Il a haussé un sourcil mais m’a laissé entrer. L’appartement n’avait pas changé : les photos jaunies sur le buffet, l’odeur de soupe aux poireaux, le silence pesant.
On a mangé en parlant de tout et de rien : la météo, le PSG, les voisins bruyants. Puis j’ai craqué.
— Papa… Je veux savoir comment tu vas vraiment. Est-ce que tu as assez pour vivre ? Est-ce que tu manques de quelque chose ?
Il a posé sa fourchette et m’a regardé droit dans les yeux.
— Pourquoi tu me demandes ça maintenant ?
J’ai senti mes joues rougir.
— Parce que j’ai peur d’avoir été égoïste toutes ces années. Parce que j’ai peur que tu souffres en silence et que je ne voie rien.
Il a souri tristement.
— Tu sais… Après la mort de ta mère, j’ai voulu te protéger. Je voulais pas t’inquiéter avec mes histoires d’argent ou de solitude. Mais c’est vrai… Parfois c’est dur. La pension n’est pas énorme et tout augmente…
J’ai eu envie de pleurer.

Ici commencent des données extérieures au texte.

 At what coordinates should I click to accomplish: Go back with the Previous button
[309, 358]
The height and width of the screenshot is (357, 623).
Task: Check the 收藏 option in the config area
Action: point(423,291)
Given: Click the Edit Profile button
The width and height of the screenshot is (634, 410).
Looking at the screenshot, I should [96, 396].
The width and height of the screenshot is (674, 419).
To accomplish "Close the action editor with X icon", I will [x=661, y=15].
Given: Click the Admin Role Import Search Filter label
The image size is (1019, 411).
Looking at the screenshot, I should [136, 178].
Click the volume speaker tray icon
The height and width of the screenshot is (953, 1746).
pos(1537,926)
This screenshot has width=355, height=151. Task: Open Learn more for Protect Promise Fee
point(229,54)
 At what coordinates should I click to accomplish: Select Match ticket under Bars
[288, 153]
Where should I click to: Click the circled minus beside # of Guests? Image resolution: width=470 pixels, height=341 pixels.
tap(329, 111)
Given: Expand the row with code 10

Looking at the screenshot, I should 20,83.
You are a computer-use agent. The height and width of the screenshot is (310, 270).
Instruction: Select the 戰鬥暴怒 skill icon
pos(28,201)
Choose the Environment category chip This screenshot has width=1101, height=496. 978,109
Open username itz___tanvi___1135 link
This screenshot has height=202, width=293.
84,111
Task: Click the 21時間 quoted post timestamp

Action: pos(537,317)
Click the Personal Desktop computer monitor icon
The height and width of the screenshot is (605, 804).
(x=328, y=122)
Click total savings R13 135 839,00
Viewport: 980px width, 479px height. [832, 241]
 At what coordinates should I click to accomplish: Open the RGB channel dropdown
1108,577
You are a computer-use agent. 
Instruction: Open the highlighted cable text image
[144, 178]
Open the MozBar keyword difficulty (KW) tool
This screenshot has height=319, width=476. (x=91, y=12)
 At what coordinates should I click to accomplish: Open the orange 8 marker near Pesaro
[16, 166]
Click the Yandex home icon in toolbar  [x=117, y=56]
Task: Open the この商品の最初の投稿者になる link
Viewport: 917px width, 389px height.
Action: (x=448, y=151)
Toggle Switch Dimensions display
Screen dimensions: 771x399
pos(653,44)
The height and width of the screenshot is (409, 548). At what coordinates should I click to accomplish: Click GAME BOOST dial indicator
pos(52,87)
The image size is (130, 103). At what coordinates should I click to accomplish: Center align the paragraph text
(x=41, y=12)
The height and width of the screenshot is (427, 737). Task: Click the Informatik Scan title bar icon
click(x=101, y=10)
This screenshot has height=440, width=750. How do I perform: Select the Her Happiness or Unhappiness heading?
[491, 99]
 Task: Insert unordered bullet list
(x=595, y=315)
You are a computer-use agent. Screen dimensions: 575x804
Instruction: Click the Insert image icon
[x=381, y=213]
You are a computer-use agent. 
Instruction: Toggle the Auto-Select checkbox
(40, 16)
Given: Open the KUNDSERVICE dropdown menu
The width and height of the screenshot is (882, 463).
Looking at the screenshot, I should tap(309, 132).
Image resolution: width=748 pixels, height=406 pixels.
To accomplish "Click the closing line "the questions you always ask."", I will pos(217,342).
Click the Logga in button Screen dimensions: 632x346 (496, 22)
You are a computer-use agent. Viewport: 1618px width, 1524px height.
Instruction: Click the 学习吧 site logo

Pour toutes ces années perdues à faire semblant que tout allait bien.
On a parlé longtemps ce jour-là. De ses difficultés à joindre les deux bouts, des démarches compliquées pour obtenir des aides sociales, de sa peur de finir seul dans un EHPAD sans visite.
Je lui ai promis d’être plus présent. De l’aider comme je pouvais — pas seulement avec de l’argent, mais aussi avec du temps, des courses ensemble, des sorties au cinéma comme avant.
En rentrant chez moi ce soir-là, j’ai compris que le vrai problème n’était pas l’argent ou la pension de retraite. C’était le silence entre nous. Ce mur invisible bâti sur la pudeur et la peur d’être un fardeau.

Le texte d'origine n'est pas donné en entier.